Scandals have rocked Russia’s space industry in recent months, including mass embezzlement charges, the discovery of a small hole in a spacecraft attached to the International Space Station (ISS) and a rocket failure that aborted a manned mission to the ISS in October.
A state firm in charge of ground operations at Russian rocket launch sites has detected a “critical defect” at Vostochny Cosmodrome, according to a contract posted on the government procurement website last week.
“The defect is critical,” reads one of the problem areas listed in the contract that describes expansion joints at the foundation components of one of the launch sites.
A Defense Ministry institute has been selected to fix the defects for 4.9 million rubles ($73,400).
Russia’s Center for Ground-based Space Infrastructure (TsENKI), the enterprise that posted the contract, told the state-run RIA Novosti news agency that the defects had been fixed on Oct. 25.

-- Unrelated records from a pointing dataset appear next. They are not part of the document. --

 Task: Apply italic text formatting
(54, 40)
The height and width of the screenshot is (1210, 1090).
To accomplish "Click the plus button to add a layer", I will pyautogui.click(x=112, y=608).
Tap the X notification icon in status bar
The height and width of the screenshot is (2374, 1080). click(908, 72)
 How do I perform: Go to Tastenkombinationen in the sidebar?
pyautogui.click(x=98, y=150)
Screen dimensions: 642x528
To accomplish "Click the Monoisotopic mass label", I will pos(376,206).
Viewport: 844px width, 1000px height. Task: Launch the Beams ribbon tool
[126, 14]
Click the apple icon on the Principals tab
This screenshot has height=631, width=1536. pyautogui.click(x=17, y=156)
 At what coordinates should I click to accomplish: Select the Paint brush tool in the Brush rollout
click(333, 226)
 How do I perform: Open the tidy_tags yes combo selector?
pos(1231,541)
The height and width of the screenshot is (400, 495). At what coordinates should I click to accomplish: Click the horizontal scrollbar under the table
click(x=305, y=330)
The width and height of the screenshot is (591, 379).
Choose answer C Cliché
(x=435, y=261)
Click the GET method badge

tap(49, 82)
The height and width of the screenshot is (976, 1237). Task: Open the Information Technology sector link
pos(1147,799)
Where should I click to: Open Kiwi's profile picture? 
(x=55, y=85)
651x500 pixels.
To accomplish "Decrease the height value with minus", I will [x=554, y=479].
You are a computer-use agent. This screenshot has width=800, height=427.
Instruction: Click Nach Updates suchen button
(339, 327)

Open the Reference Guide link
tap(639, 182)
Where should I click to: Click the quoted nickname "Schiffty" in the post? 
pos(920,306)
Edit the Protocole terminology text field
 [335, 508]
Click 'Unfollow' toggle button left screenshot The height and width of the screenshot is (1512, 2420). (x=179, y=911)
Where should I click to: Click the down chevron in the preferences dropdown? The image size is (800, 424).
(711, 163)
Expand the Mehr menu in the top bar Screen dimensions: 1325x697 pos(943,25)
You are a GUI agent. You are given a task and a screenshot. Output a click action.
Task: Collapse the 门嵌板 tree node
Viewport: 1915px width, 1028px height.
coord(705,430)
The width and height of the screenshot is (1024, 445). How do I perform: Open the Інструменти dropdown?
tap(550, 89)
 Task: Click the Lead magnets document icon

“At the moment there are no concerns about regular operations at the launch site,” an unnamed TsENKI spokesperson was quoted as saying.
The discovery follows the announcement of another 4.5-million-ruble contract in early September to remove cavities underneath one of the launch sites at Vostochny.
It also comes as prosecutors accuse former top officials at the Roscosmos state space agency of systematically violating the law.
“In general, there was no budget tracking in the industry’s enterprises,” Interfax quoted Alexander Kurennoy, a spokesman at the Prosecutor General’s Office, as saying Tuesday.